DOCUMENT EXCERPT:
►

More apple recipes to come!

Buon Appetito!

Monday, January 9, 2012

Less Nutritionism, More Enjoyment

Rereading In Defense of Food, Michael Pollan’s analysis of the ‘Western Diet’ and food science and technology, I’ve realised, to my dismay, that I’ve been toeing the ‘nutritionism’ line in these blogs. That is, putting more emphasis on the importance of the individual macro- and micro-nutrients in each food, rather than celebrating the whole food for its wonderful qualities of taste, colour, ripeness, seasonal variety, and sheer enjoyment.

I apologise! As a health and science journalist, I have to admit I do like to know what individual food items contain, and their possible health effects on the human body. It pleases me to know that broccoli contains sulforaphane which switches on a set of antioxidant genes and enzymes in specific immune cells, which then combat the injurious effects of free radicals that can damage cells and lead to disease. (Broccoli Boosts Immunity.)

But that doesn’t tell you that cooked properly: lightly steamed and tossed with a little olive oil or melted butter, broccoli is “surprisingly delicious”, to quote a friend, or that picked at the peak of freshness when it will contain the maximum of its good nutrients, it’s a dazzling emerald green.

Similarly, I have written articles on the health benefits of following the so-called Mediterranean Diet. I've identified the individual nutrients in each of the food groups in the Mediterranean Diet, and their effect on our health. But did I mention how well all these foods go together? How the olive oil makes vegetables glisten and improves their flavour (as well as making them more digestible)? Did I say how beautiful the colours are, and the tempting aromas? I hope at least, that the photo I chose to go with the words gave you some idea of the sensuality of the food.

The Whole is Greater than its Components

I’m grateful to Pollan for reminding me that we humans don’t eat nutrients, we eat food. It’s a basic fact that we all know, but, sadly, an emphasis on ‘healthy eating’ and ‘healthy diets’, can all too easily lead to an emphasis on individual nutrients (nutritionism), and that can lead to relying on food supplements and packaged foods that carry health claims, rather than on real food that needs to be prepared and enjoyed. Real food that can be picked from your garden, or bought at a greengrocers, old-fashioned butcher or farmers’ market.

◄

PROBLEMS TO WORK ON:
(1) In the blog post on nutritionism, what substance in broccoli does the writer say switches on antioxidant genes and enzymes?
(2) Keep writing the blog post on nutritionism, starting right after its final paragraph.

GIVEN DATA:
►

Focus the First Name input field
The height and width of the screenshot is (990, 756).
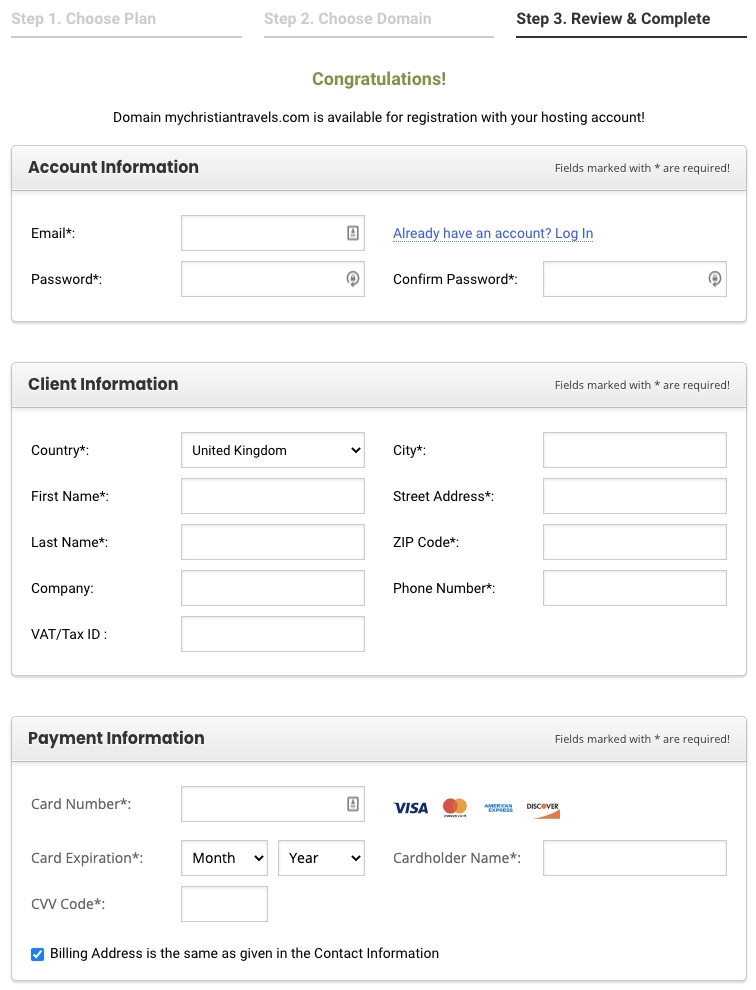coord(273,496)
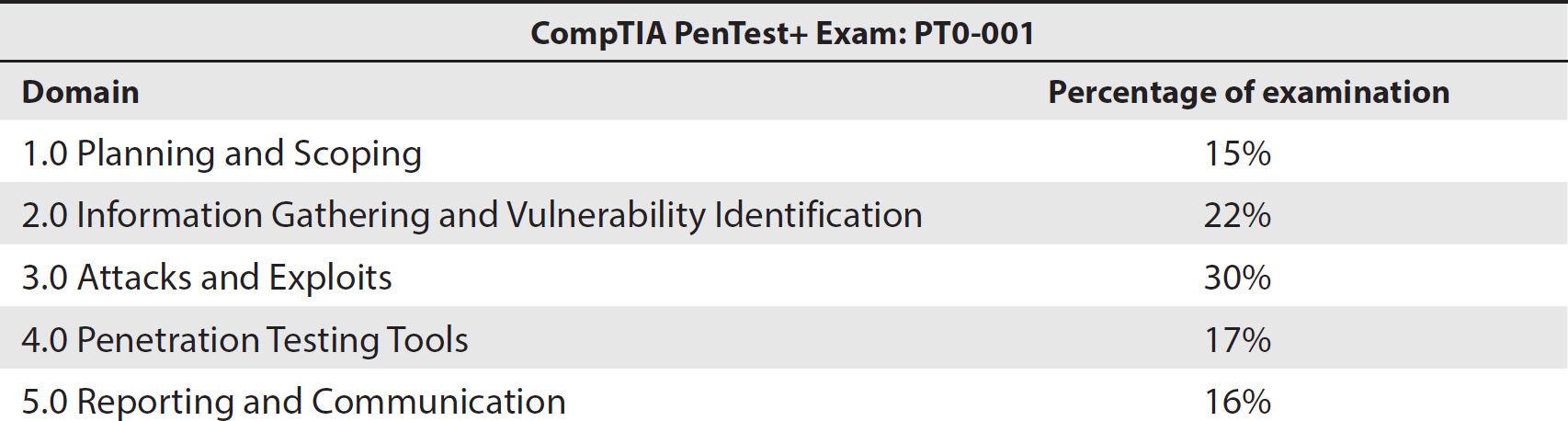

◄

SOLVED PROBLEMS:
(1) Sulforaphane.

(2)
The Joy of Food

So, a New Year’s resolution for this blog. It’s called 'Eat Well Every Day', and I did mean well, both in the sense of ‘good health’ and in the sense of enjoyably and not expensively. So there will be more emphasis on the pleasure of the food I choose to discuss with you, as well as telling you what I know about the health benefits of each food. I made some good approaches in that direction back when I posted about my love of mangoes.

So, to the recipe:

It’s summer here in Sydney (at least some days), and figs, raspberries, mangoes, are all around, perfuming the air, and being utterly delicious just to eat fresh. Well, everyone knows how to eat fresh fruit, so here’s a recipe I have my daughter-outlaw to thank for. She made a huge dish of figs wrapped in prosciutto as part of our Christmas Day feast – figs gathered from the tree outside her front door. They were great on the day, and just as delicious (and messy to eat) for breakfast on Boxing Day.

Figs in Prosciutto

I’m not claiming this as an original recipe; it’s just one of many, many versions of this traditional Italian dish. Some versions stuff the figs with Gorgonzola, blue cheese, or brie, but I prefer to enjoy the perfect combination of roasted figs and slightly crisped prosciutto.

Large ripe figs, enough for each person to have at least two
An equal number of slices of prosciutto
Good olive oil
Small amount of real Balsamic vinegar
A baking dish large enough to hold the figs in a single layer.

Wrap each fig in a slice of prosciutto. You might need to hold them together with toothpicks. Stand the figs up in the baking dish. Drizzle a little good quality Balsamic vinegar over them, then brush each prosciutto slice with olive oil.

Bake at a little over 200C (400F) for 15-20 minutes, until prosciutto has melted a little and crisped, and the figs are cooked. These are just as delicious at room temperature as eaten warm.